Some say Koorabup means the place of return, to where with each winter's gale and the river in flood, rains would strain bleeding brown mud in the torrent's quest to fill the inlet and break the bar to the sea.
And then, that done, soon thereafter, freshwater for a time in spring, at high tide, mixed and melded fresh with salt and fish in shoals and schools of plenty, provided tartj: meat for hungry mouths of the Biboolmin - the people of the paperbarks.
The river still floods and the bar still breaks and paperbarks still line the river banks.
The blackswan moves motionless when the water sits still.

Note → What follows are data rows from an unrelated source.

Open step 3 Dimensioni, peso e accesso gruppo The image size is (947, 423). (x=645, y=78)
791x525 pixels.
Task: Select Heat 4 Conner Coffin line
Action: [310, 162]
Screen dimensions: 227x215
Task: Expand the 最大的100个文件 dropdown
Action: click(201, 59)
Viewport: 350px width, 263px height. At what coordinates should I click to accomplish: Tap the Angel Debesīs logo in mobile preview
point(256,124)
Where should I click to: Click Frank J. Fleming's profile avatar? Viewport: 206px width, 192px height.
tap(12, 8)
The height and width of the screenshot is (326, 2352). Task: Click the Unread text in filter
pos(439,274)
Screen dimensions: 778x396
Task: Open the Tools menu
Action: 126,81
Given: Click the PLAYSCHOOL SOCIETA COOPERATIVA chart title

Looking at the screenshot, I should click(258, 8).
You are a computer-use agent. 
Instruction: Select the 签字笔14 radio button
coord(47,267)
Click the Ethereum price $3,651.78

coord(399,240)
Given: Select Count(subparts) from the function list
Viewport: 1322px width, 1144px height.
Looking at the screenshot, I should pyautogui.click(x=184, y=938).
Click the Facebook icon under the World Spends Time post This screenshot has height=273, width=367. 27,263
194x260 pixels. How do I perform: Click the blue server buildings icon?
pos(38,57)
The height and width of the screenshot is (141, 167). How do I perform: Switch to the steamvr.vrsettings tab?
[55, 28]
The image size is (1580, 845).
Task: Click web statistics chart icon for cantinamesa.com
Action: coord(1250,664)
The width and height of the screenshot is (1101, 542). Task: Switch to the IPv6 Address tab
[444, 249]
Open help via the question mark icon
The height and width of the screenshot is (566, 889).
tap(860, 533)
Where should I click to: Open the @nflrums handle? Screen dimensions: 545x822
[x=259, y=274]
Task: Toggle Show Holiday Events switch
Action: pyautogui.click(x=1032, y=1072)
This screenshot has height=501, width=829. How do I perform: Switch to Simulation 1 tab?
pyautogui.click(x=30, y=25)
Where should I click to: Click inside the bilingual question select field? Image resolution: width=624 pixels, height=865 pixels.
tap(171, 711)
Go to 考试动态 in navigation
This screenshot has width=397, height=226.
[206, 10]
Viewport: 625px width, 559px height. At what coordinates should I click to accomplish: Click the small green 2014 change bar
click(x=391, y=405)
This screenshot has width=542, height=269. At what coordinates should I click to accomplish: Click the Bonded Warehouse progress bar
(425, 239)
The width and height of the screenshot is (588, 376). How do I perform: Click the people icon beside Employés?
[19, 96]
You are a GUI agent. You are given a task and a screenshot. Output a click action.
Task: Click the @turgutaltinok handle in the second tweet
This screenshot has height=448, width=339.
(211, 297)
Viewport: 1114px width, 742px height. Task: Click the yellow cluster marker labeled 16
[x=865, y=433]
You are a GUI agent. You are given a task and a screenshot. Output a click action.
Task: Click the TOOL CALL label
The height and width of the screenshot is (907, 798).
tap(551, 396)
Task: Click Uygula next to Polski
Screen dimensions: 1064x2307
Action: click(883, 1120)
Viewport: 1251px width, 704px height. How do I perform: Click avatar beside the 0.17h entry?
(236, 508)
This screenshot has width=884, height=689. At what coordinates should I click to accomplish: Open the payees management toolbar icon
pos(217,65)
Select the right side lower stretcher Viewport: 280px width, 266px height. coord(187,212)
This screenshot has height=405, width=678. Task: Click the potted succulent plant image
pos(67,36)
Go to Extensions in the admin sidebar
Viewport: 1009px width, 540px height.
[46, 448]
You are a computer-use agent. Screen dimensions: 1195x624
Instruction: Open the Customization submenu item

The swan's reflected double means its never alone, and the ancient fish traps remain, they've worn their test of time, echoing reminders of some one's home; some one's attention to tides that flow, that therein provided their reason to return, to sit by their fires with their fish cooking close to their mia's: their huts, and there to sleep, to sing, and weep, there to hear the recriminations ring, to cry, and live their lives till the tides had turned, till the sandbar silted and enclosed once more, the fish, then few, which signalled the Biboolmun return to the forests they new, to their haunts of the yongka grey kangaroo, and to the kwenda, and the wooly-kangaroo rat and the long-tailed karda: goanna and to the forest floor with its stores-a-plenty; red roots and wild potato all dependant on the season's rains, that returned, that flooded the creeks and signalled the breaking of the bar and eventually their return to koorrabup, to the swan's reflection and into the arms of family and friends with their fires and food a plenty; to the spring-tides of fertility, to noppa: babies in their koota bags, and then when moorart, when nourished, when the sandbar returned, they'd return, once more, to their fires in the forest's deep waiting for Koorabup: waiting for the signal of return to speak, its words in the running rush and gurgling creeks and the flooded river's return to the sea.